Menu

Grammar and PocketSphinx Android demo

Help
2012-07-06
2012-09-22
  • Sinisa Suzic

    Sinisa Suzic - 2012-07-06

    Hi,
    I managed to build and run PocketSphinx Android demo project. Now I want it to
    use a simple grammar, which I wrote.
    What do I have to chnage in my project?
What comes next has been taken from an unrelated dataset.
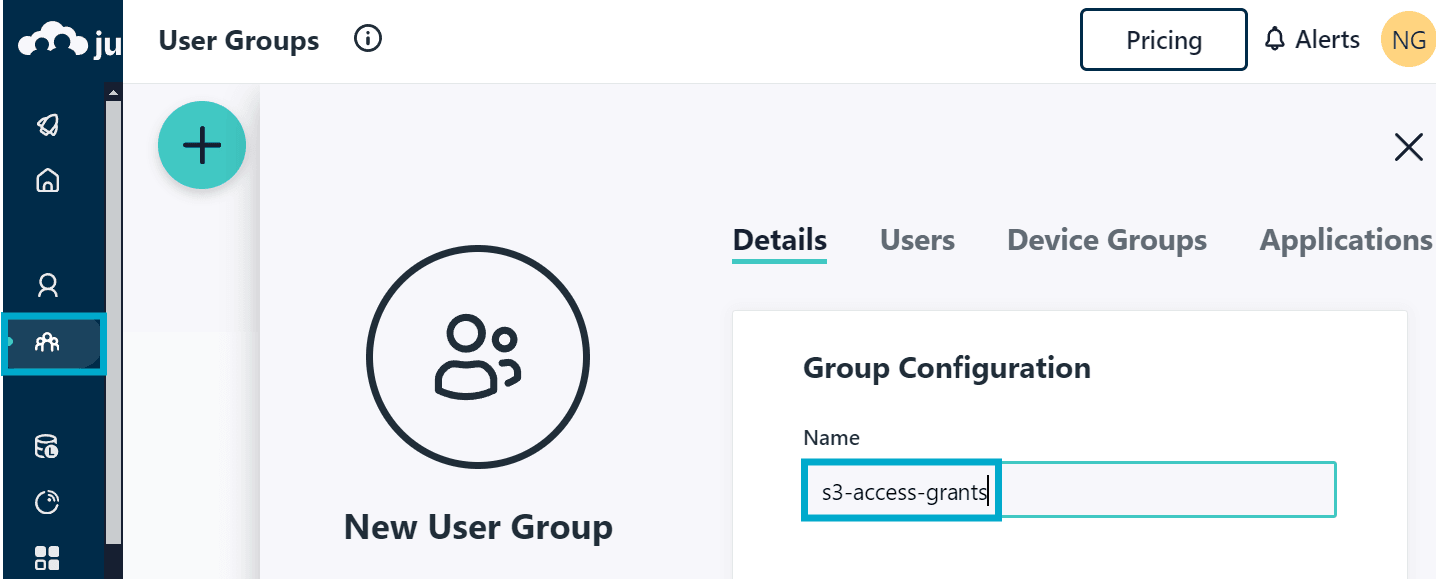
Task: Open the rocket Get Started icon
Action: 47,125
    When I tried to convert my .gram file to .fsg using sphinx__jsgf2fsg I got a
    following output in terminal:

    INFO: jsgf.c(546): Defined rule: PUBLIC <pizza.startPizza>
    INFO: jsgf.c(546): Defined rule: <pizza.size>
    INFO: jsgf.c(546): Defined rule: <pizza.topping>
    Segmentation fault (core dumped)
    

    Is there another way to convert .gram to .fsg files?

     
  • Nickolay V. Shmyrev

    What do I have to chnage in my project?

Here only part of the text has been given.